- Document extract
•••••
The drama itself is like a dry, bland biscuit – true to the facts, skeletally scripted, and tightly kept in 1970s period. It’s not a big problem, as the story itself isn’t really the point – it’s more just the point of departure, a place from which to spring into the ‘play’ that will emerge afresh every night.
True to the title of the play, the focus is on Mission Control rather than the astronauts, most of whose dialogue is comic relief. One lucky punter gets to accompany cast members Ryan O’Kane and impressively moustachioed Rachel Forman into the capsule, and this provides some good laughs. The main characters, though, are Whyte’s Kranz and the equally reliable Michael Whalley as Michael Whallen. The rivalry between Kranz’s procedural caution and Whalley’s instinctive decisiveness is the relatively meagre dramatic meat on the play’s structural bones.
However, the audience still has to sit passively through some rather lifeless tracts of dialogue and visuals (Peter Elliott’s Walter Cronkite, for example), whereas if we were issued ongoing tasks to continue with throughout the show we could occupy ourselves very happily with them during the less convincing sequences.
Ultimately, it takes only a short time to figure out that one’s buttons and switches don’t, in fact, do anything; that one’s telephone cannot be used to speak to an audience member on the far side of the room. Thus, apart from a few lucky punters singled out to search for folders under their desks there is actually little scope for role-play. While some shy folks might find this a relief, I believe most audience members would respond well to extra stimulus and provocation.
Similarly, from a technical perspective, for the time and effort that has clearly been invested in the production, there is a disappointing lack of ‘wow!’ moments – of theatre magic. It’s nice to see Technical Systems Designer/Stage Manager/Operator Rob Larsen participating in some dialogue (American accent and all!), but for all the bells and whistles and flashing lights, there’s little in the way of truly special effects. The astronauts evocation of G-forces and thrust is funny the first time, but gradually pales when we realise that’s all there is to the evocation of space flight.
•••••
- Listed entries
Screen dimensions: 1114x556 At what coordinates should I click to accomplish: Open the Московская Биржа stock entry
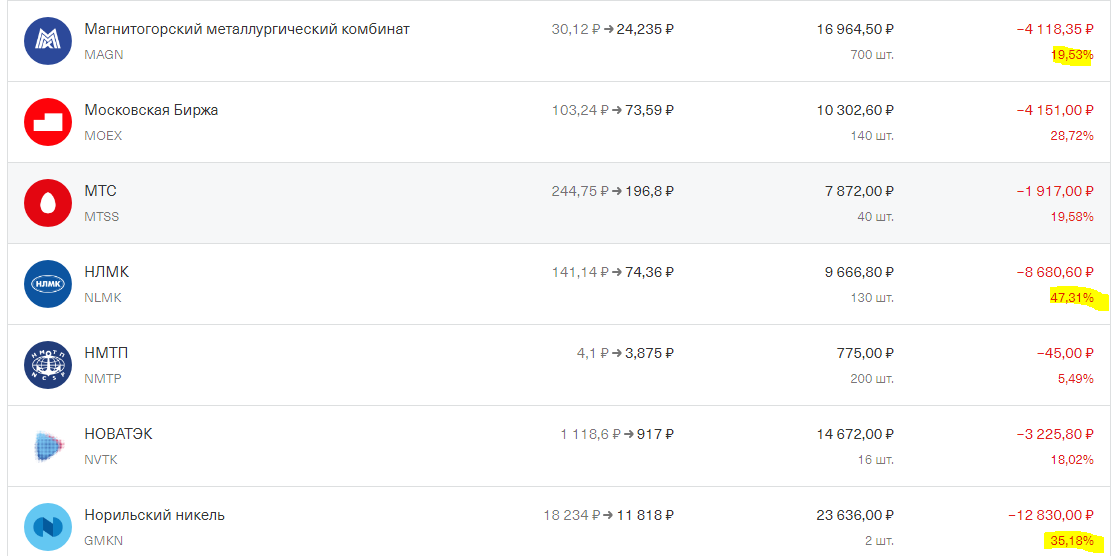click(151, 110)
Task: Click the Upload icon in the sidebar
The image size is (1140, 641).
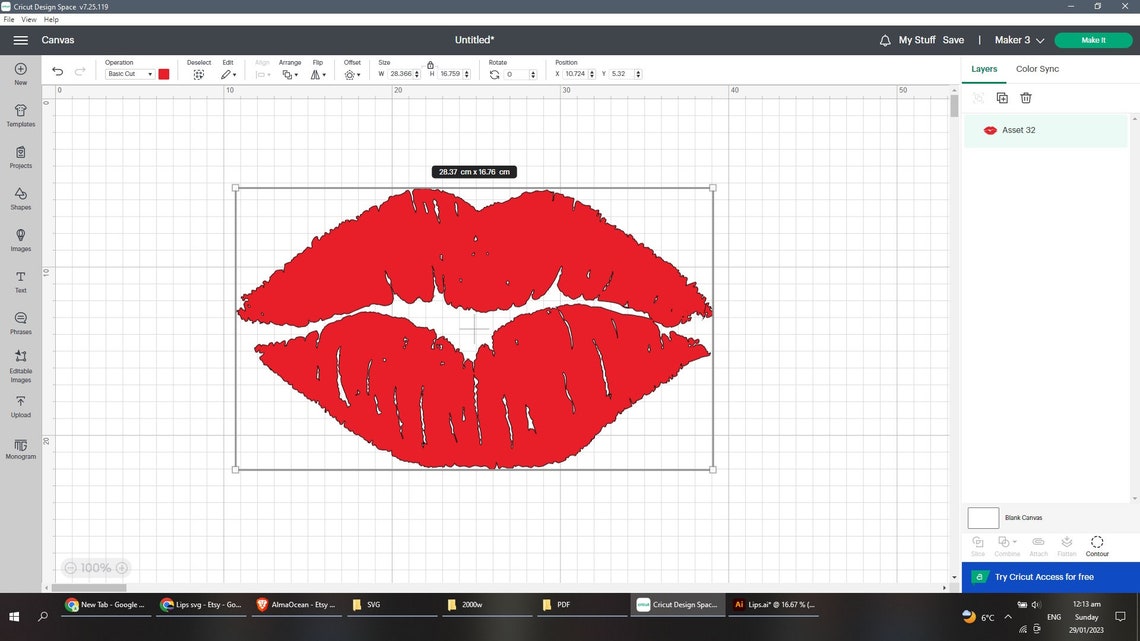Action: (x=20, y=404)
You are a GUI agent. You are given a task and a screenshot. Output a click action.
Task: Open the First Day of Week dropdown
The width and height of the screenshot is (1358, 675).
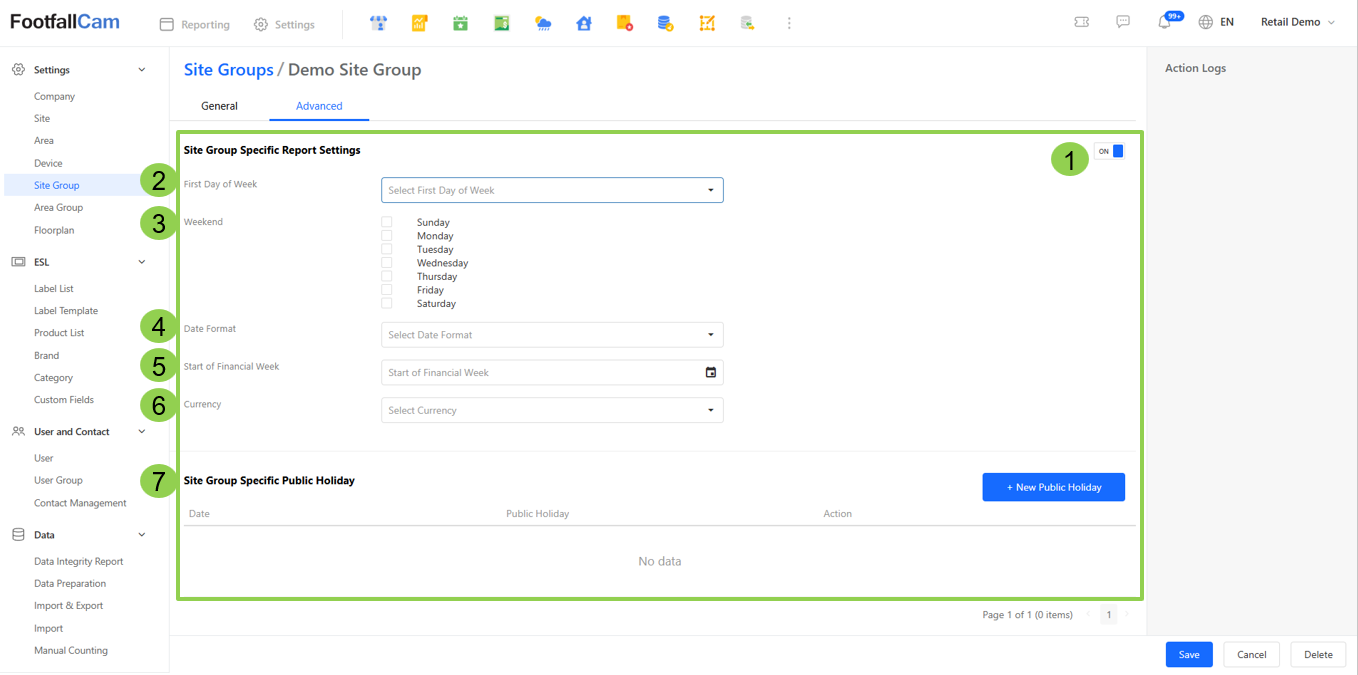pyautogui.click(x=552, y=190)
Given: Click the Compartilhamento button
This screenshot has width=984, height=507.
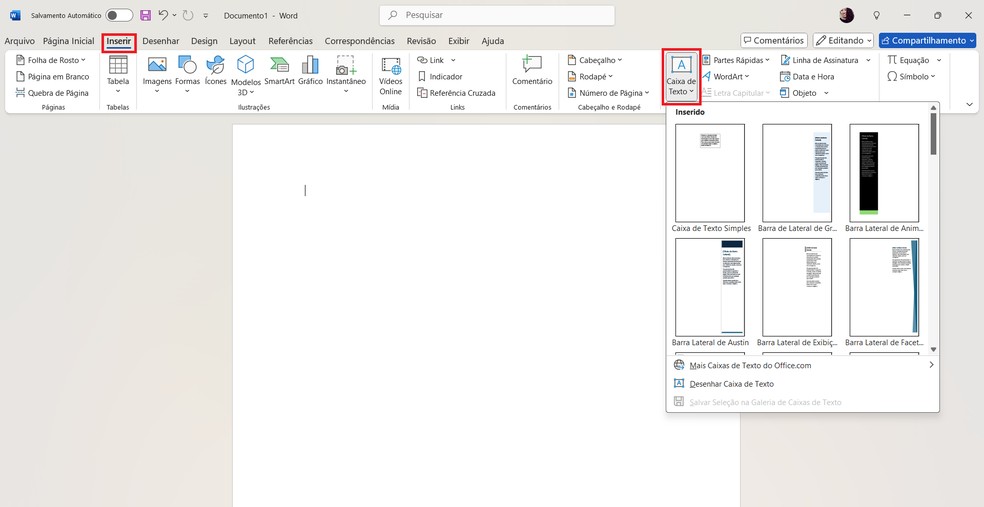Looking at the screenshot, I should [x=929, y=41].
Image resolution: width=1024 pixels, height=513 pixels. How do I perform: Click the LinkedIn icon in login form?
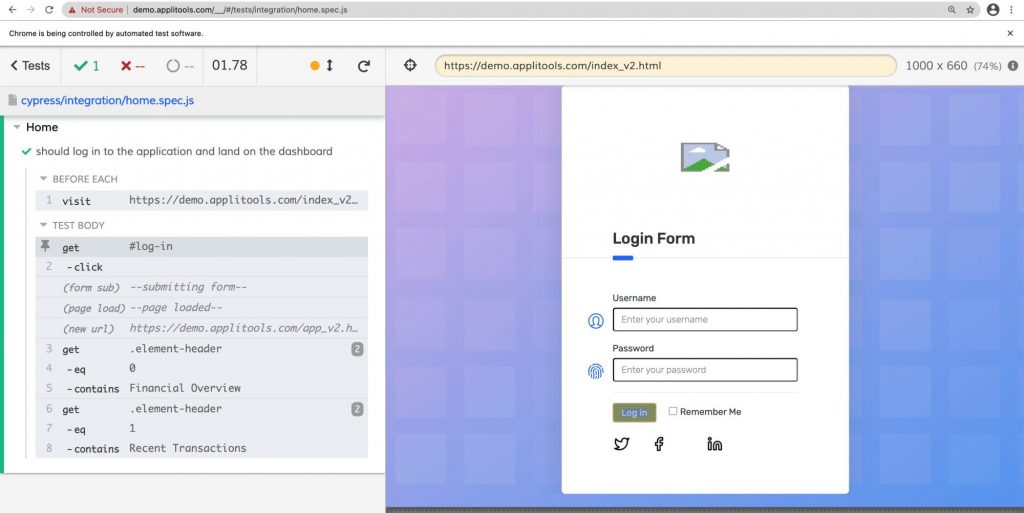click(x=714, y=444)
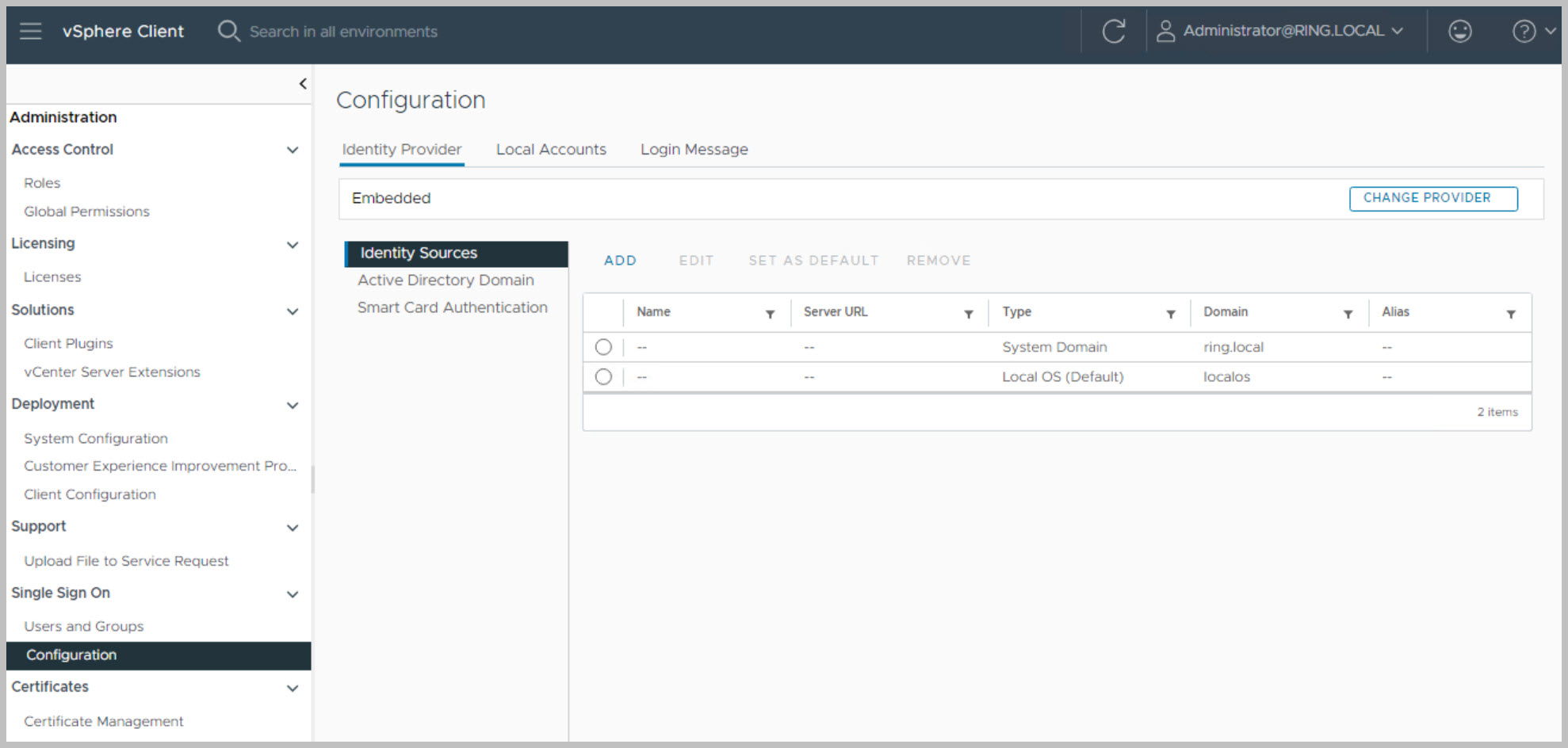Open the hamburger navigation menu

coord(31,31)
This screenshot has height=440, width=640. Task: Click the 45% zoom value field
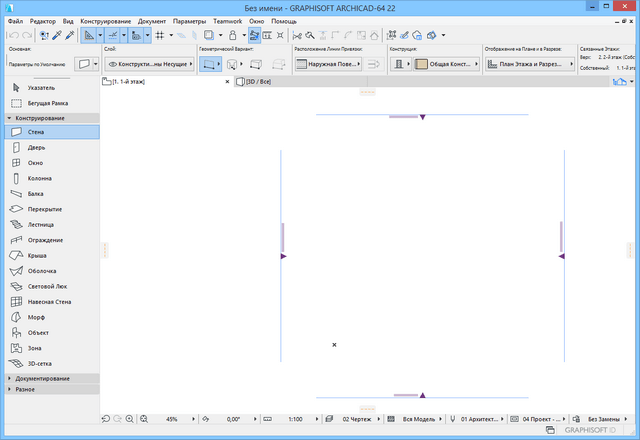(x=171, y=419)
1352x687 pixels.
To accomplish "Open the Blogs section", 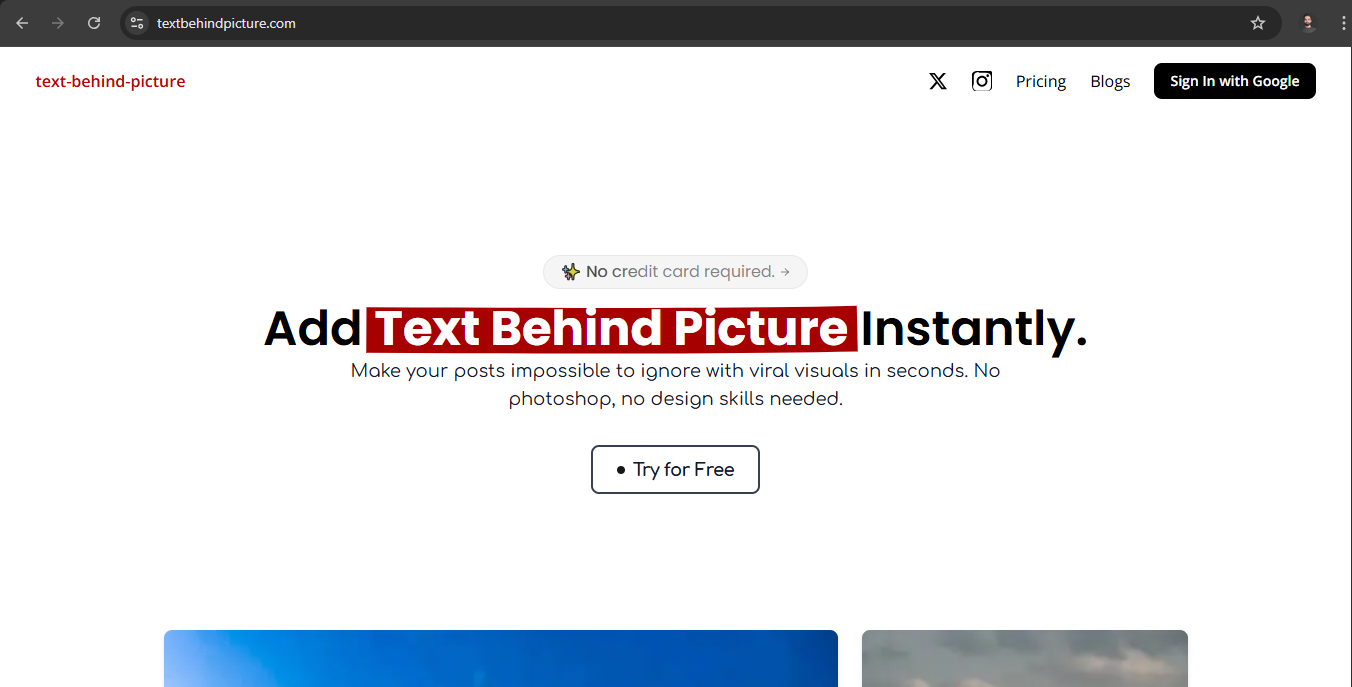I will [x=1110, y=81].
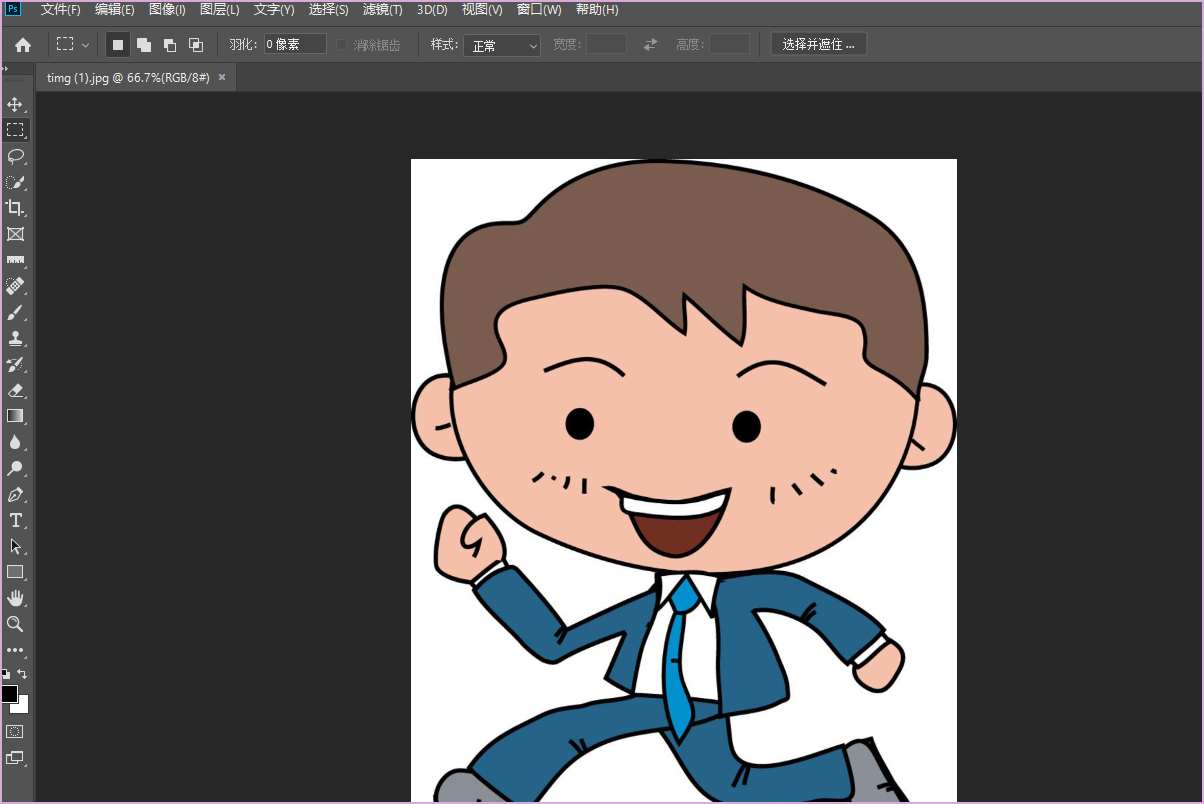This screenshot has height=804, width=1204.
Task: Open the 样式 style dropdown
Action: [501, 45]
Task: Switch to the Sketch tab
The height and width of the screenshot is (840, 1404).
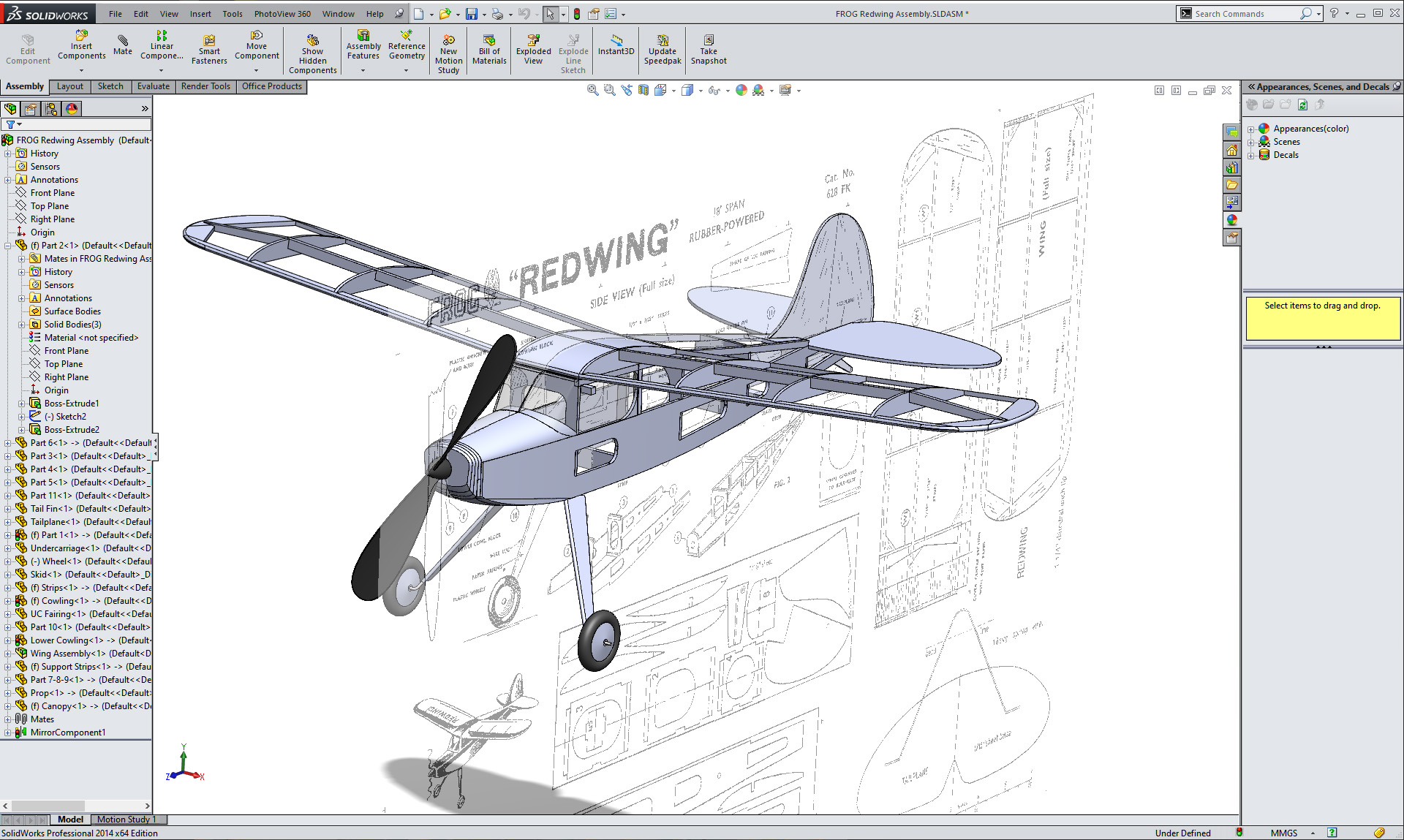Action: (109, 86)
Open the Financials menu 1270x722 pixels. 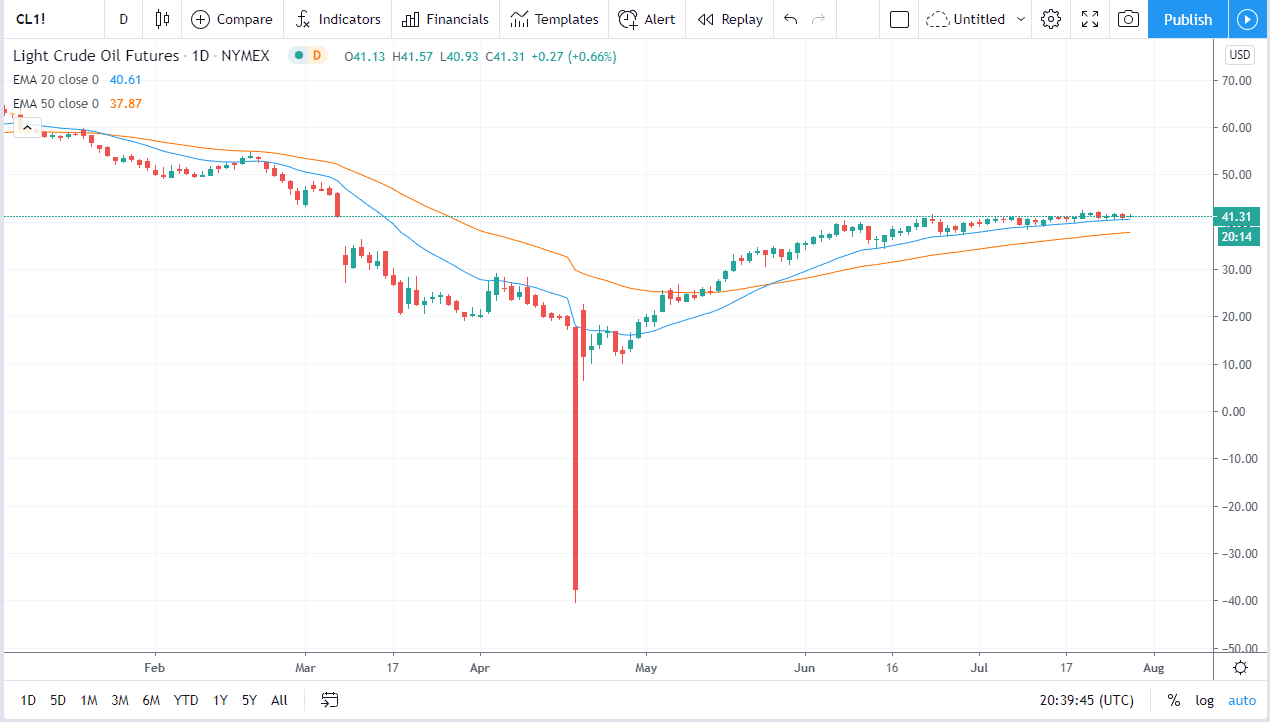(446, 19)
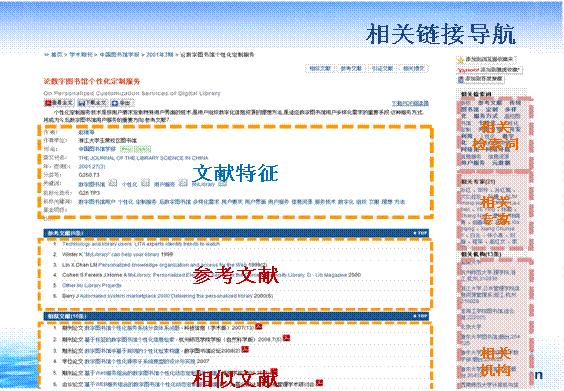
•••••
- Objectives
1. From the play review, extract the stretch from "However, the audience" through "less convincing sequences.".
2. Answer these questions from the play review:
(a) Which actor plays Michael Whallen?
(b) Which character does Peter Elliott play?
(c) What production roles does Rob Larsen hold?

- Results of the exercise
1.
However, the audience still has to sit passively through some rather lifeless tracts of dialogue and visuals (Peter Elliott’s Walter Cronkite, for example), whereas if we were issued ongoing tasks to continue with throughout the show we could occupy ourselves very happily with them during the less convincing sequences.

2.
(a) Michael Whalley
(b) Walter Cronkite
(c) Technical Systems Designer, Stage Manager and Operator